_練習問題_
**a)** 本文の「このダウンロードできる柔道の安全指導」で始まる段落を、主な内容を残して箇条書きにしてください。
**b)** 次の(i)～(iii)が本文と合っているか、それぞれ「はい」か「いいえ」で答え、決め手となる本文の言葉をそのまま引用してください。
(i) 日本ラグビーフットボール協会は、2022年8月に通達を公開した。
(ii) B.LEAGUEの資料には、大人向けの段階的復帰プログラムしか載っていない。
(iii) 日本アメリカンフットボール協会が示す段階的復帰は、アメリカンフットボール専用のものである。
**c)** 本文の一文「サッカーにおける脳振盪からの段階的競技復帰については、日本サッカー協会のメディカル関係者向け情報について記載しているサイトが参考になります。」を英語に訳してください。

[本文]

脳振盪からの段階的競技復帰に関する各競技別の資料などをまとめました

「各スポーツでどんなふうに段階的に脳振盪から復帰するように推奨されているんだろう?」

「どっかに各競技別の資料などまとめてくれていないかな…」

今回の記事では、脳振盪からの段階的競技復帰について各競技ごとに日本語で公開されている資料へのリンクをまとめてみました。見つけ次第、どんどん追加していきたいと思いますので、ここに含まれていない公開されていて、誰もがアクセスできる資料などがあれば、教えていただけると嬉しいです

バスケットボールにおける脳振盪からの段階的競技復帰

B. LEAGUE SCS (Safety, Condition, Strength)推進チームのメンバーで、頭部外傷・脳振盪の専門家である中山晴雄先生(東邦大学医療センター大橋病院)が監修し、要点がまとめてくれている資料の中に推奨される段階的復帰プログラム(7ページ目)が示されています。

嬉しいことに、Β.LEAGUEの資料なので対象は大人だけかなと思いましたが、別のスライドで高校生以下(18歳以下)の推奨される段階的復帰プログラム(8ページ目)も含めてくれています。

ラグビーにおける脳振盪からの段階的競技復帰

2022年6月にワールドラグビーが「エリートゲームにおける脳損傷からの競技復帰への新たなアプローチ」し、日本ラグビーフットボール協会でも、同年8月に(通達)脳振盪からの「段階的競技復帰(GRTP)」改訂【安全対策】という通達を公開しました。

この通達の中にある添付資料の中でわかりやすく解説しているパワーポイントの資料である脳振盪/脳振盪の疑い「段階的競技復帰(GRTP)」変更への対応についてを参考にするのがオススメです。

サッカーにおける脳振盪からの段階的競技復帰

サッカーにおける脳振盪からの段階的競技復帰については、日本サッカー協会のメディカル関係者向け情報について記載しているサイトが参考になります。

このサイトのサッカーにおける脳振盪に対する指針[メディカル関係者向け情報]の一番下にある表1 脳振盪からの段階的復帰でステージ1からステージ6で解説されています。

柔道における脳振盪からの段階的競技復帰

柔道における脳振盪からの段階的競技復帰については、公益財団法人全日本柔道連盟の指導者・審判を対象にした安全指導の資料の中にある柔道の安全指導 2023年第6版の中にあります。

このダウンロードできる柔道の安全指導 2023年第6版の9ページの一番下にある表1脳しんとう後の段階的競技復帰手順柔道用でステージ1からステージ6で各段階における運動の内容と各段階の目標と合わせて解説されています。

アメリカンフットボールにおける脳振盪からの段階的競技復帰

日本アメリカンフットボール協会では、脳振盪などの安全対策についてはフットボールアカデミーの安全対策に掲載しています。

ここでの脳振盪からの段階的復帰については、アメリカンフットボールに特化したものではなく、国際スポーツ脳振盪会議が提唱している段階的復帰を示しています。

[/本文]
[記録一覧]

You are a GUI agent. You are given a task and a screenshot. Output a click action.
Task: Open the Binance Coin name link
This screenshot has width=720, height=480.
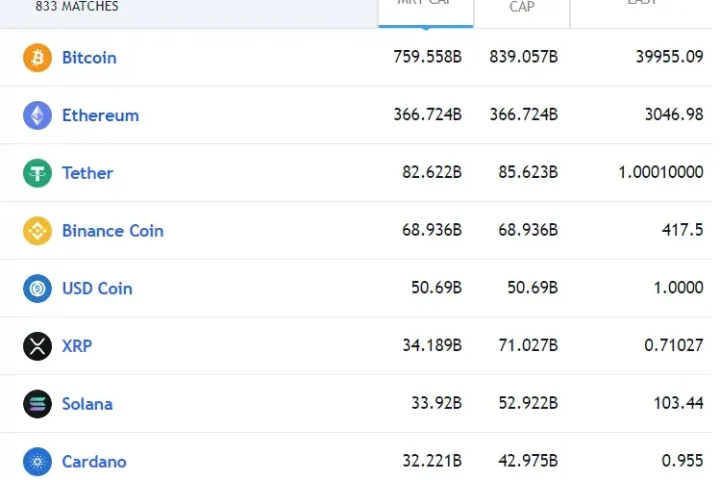click(x=112, y=231)
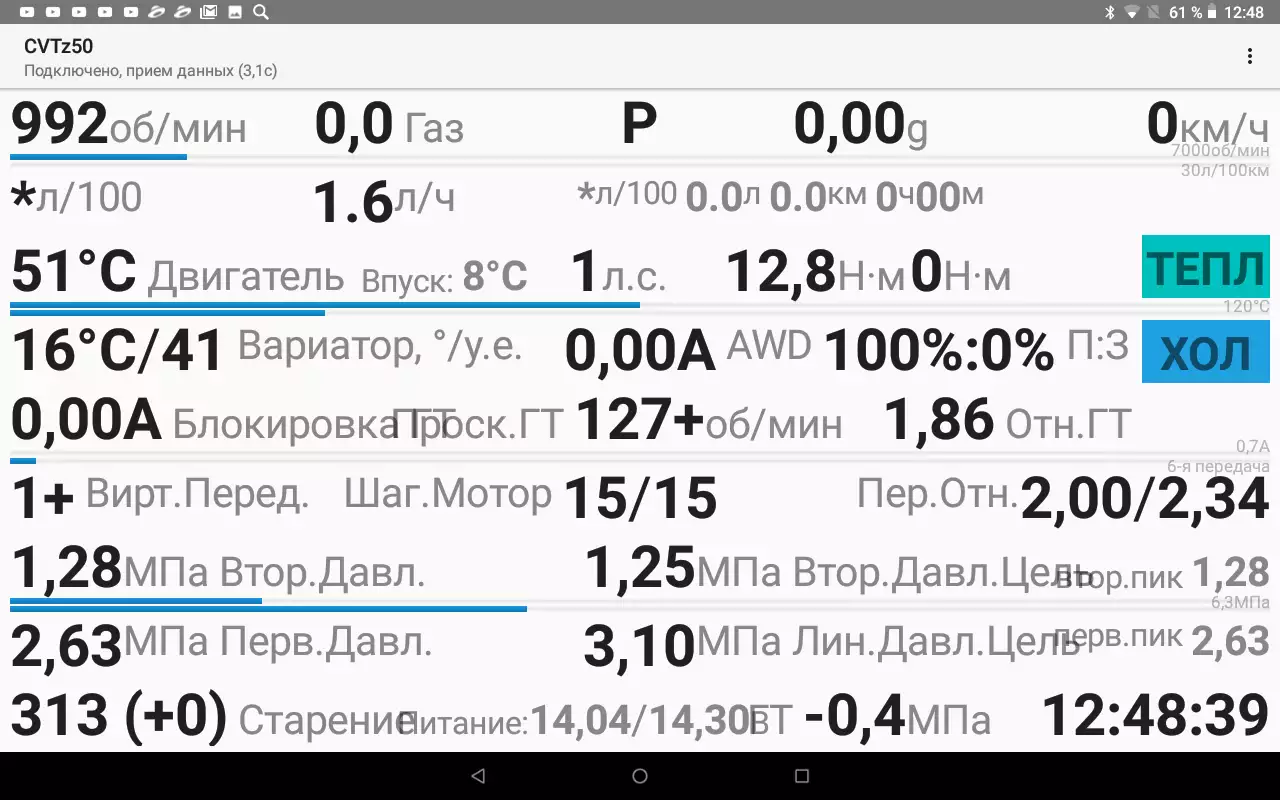1280x800 pixels.
Task: Tap the Wi-Fi signal status icon
Action: click(x=1131, y=12)
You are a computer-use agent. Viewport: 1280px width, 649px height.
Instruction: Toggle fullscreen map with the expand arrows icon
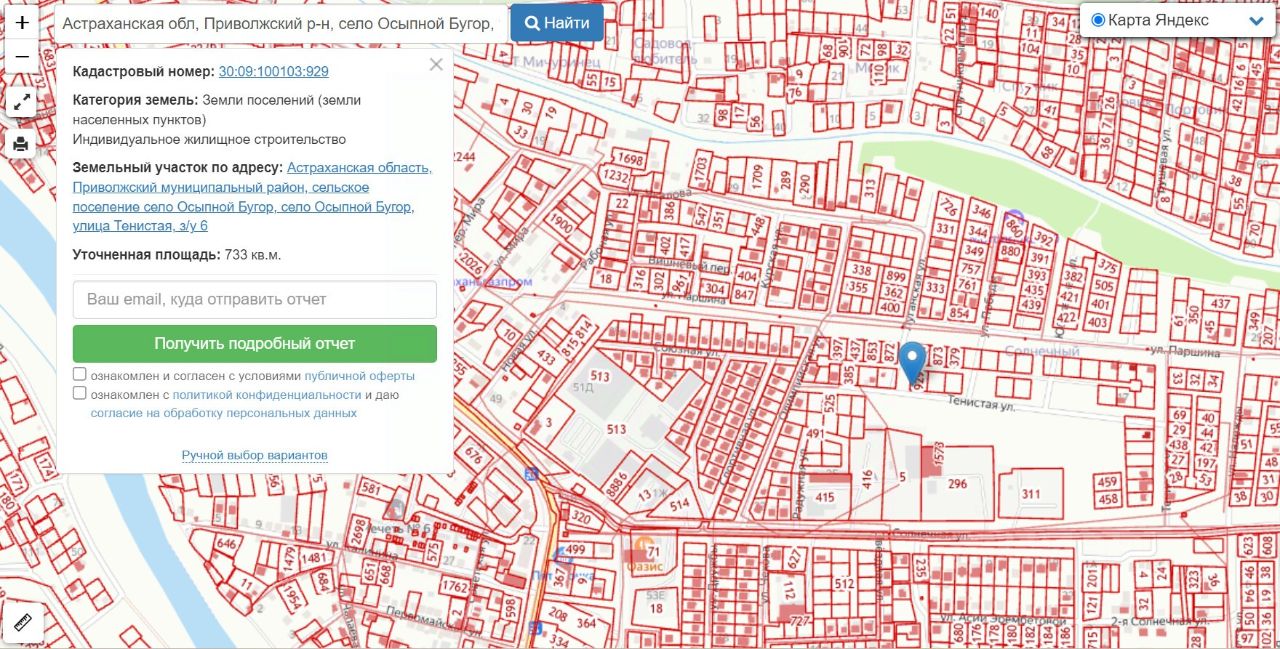click(22, 102)
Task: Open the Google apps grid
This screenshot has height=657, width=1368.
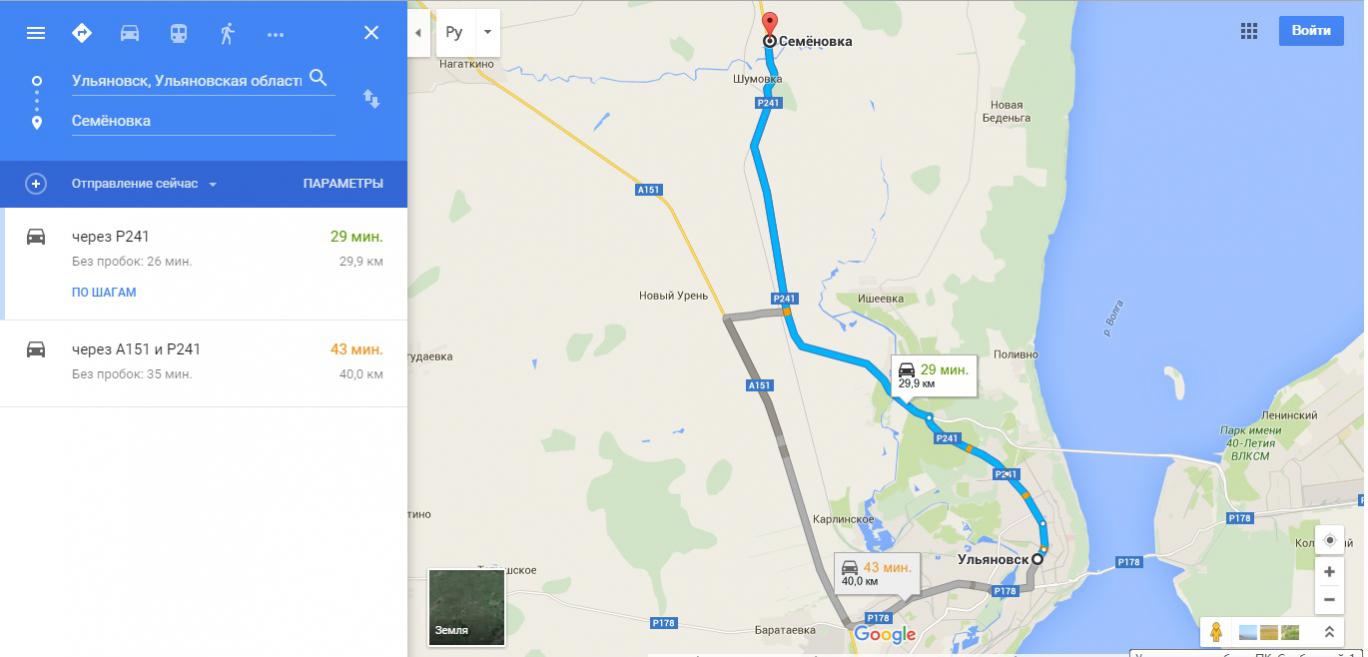Action: (1249, 31)
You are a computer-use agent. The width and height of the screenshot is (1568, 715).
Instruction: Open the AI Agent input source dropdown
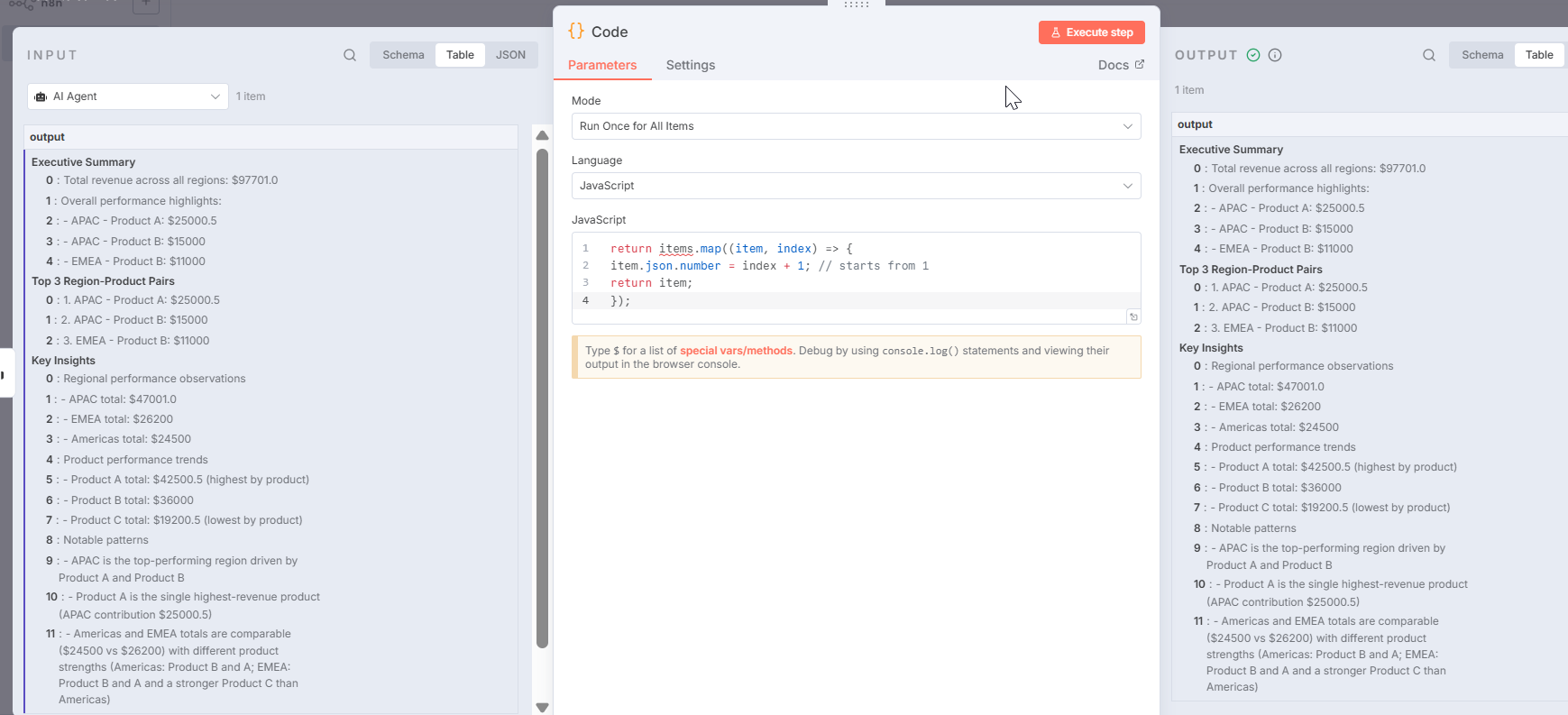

[/記録一覧]

_各問の答え_
**a)**
- 資料：柔道の安全指導 2023年第6版（ダウンロードできる）
- 場所：9ページの一番下にある表1「脳しんとう後の段階的競技復帰手順柔道用」
- 内容：ステージ1からステージ6まで、各段階の運動の内容と目標を解説

**b)**
(i) はい：「同年8月に(通達)脳振盪からの「段階的競技復帰(GRTP)」改訂【安全対策】という通達を公開しました」
(ii) いいえ：「別のスライドで高校生以下(18歳以下)の推奨される段階的復帰プログラム(8ページ目)も含めてくれています」
(iii) いいえ：「アメリカンフットボールに特化したものではなく、国際スポーツ脳振盪会議が提唱している段階的復帰を示しています」

**c)** For a graded return to play after a concussion in soccer, the Japan Football Association's website with information for medical staff is a useful reference.